Title

IUGR Is Associated With Marked Hyperphosphorylation of Decidual and Maternal Plasma IGFBP-1.

Authors

Madhulika B Gupta, Western University
Majida Abu Shehab, Western University
Karen Nygard, Western University
Kyle Biggar
Sahil S Singal, Western University
Nanette Santoro
Theresa L Powell
Thomas Jansson

Document Type

Article

Publication Date

2-2019

Journal

The Journal of Clinical Endocrinology & Metabolism

Volume

104

Issue

2

First Page

408

Last Page

422

URL with Digital Object Identifier

https://doi.org/10.1210/jc.2018-00820

Abstract

Context:
The mechanisms underpinning intrauterine growth restriction (IUGR), as a result of placental insufficiency, remain poorly understood, no specific treatment is available, and clinically useful biomarkers for early detection are lacking.

Objective:
We hypothesized that human IUGR is associated with inhibition of mechanistic target of rapamycin (mTOR) and activation of amino acid response (AAR) signaling, increased protein kinase casein kinase-2 (CK2) activity, and increased insulin-like growth factor-binding protein 1 (IGFBP-1) expression and phosphorylation in decidua and that maternal plasma IGFBP-1 hyperphosphorylation in the first trimester predicts later development of IUGR.

Design,
Setting, and Participants: Decidua [n = 16 appropriate-for-gestational age (AGA); n = 16 IUGR] and maternal plasma (n = 13 AGA; n = 13 IUGR) were collected at delivery from two different cohorts.

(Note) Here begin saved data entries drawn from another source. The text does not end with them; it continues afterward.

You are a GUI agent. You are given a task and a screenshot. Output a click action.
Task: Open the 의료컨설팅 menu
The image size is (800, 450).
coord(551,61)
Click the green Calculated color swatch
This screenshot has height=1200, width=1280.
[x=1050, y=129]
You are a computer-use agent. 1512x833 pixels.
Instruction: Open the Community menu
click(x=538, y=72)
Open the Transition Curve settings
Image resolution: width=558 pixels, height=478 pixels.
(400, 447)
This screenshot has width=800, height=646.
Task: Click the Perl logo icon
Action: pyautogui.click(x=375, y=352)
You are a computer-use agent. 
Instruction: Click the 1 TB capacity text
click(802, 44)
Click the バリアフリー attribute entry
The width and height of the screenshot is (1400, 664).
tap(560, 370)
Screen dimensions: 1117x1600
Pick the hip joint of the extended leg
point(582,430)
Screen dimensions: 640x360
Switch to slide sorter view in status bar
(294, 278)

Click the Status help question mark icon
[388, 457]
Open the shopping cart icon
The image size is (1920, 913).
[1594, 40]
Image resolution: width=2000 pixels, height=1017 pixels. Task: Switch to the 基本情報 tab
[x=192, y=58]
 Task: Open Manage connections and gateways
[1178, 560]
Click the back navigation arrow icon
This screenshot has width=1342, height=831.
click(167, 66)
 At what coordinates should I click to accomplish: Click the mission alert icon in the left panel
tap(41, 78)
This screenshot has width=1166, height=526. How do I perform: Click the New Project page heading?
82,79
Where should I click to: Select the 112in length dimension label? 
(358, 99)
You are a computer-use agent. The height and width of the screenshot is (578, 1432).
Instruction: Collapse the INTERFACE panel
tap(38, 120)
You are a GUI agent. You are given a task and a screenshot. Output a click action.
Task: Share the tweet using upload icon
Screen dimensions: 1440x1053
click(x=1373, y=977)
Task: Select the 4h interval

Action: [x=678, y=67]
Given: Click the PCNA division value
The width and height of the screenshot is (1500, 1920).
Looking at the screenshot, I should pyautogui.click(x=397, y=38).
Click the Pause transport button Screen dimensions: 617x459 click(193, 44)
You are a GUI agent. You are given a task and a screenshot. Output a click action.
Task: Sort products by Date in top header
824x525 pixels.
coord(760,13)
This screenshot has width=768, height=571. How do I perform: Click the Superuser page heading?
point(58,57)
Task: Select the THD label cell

In addition, maternal plasma was obtained in the late first trimester from a third cohort of women (n = 7) who later delivered an AGA or IUGR infant.

Main Outcome Measures:
Total IGFBP-1 expression and phosphorylation (Ser101/Ser119/Ser169), mTOR, AAR, and CK2 activity in decidua and IGFBP-1 concentration and phosphorylation in maternal plasma.

Results:
We show that decidual IGFBP-1 expression and phosphorylation are increased, mTOR is markedly inhibited, and AAR and CK2 are activated in IUGR. Moreover, IGFBP-1 hyperphosphorylation in first-trimester maternal plasma is associated with the development of IUGR.

Conclusions:
These data are consistent with the possibility that the decidua functions as a nutrient sensor linking limited oxygen and nutrient availability to increased IGFBP-1 phosphorylation, possibly mediated by mTOR and AAR signaling. IGFBP-1 hyperphosphorylation in first-trimester maternal plasma may serve as a predictive IUGR biomarker, allowing early intervention.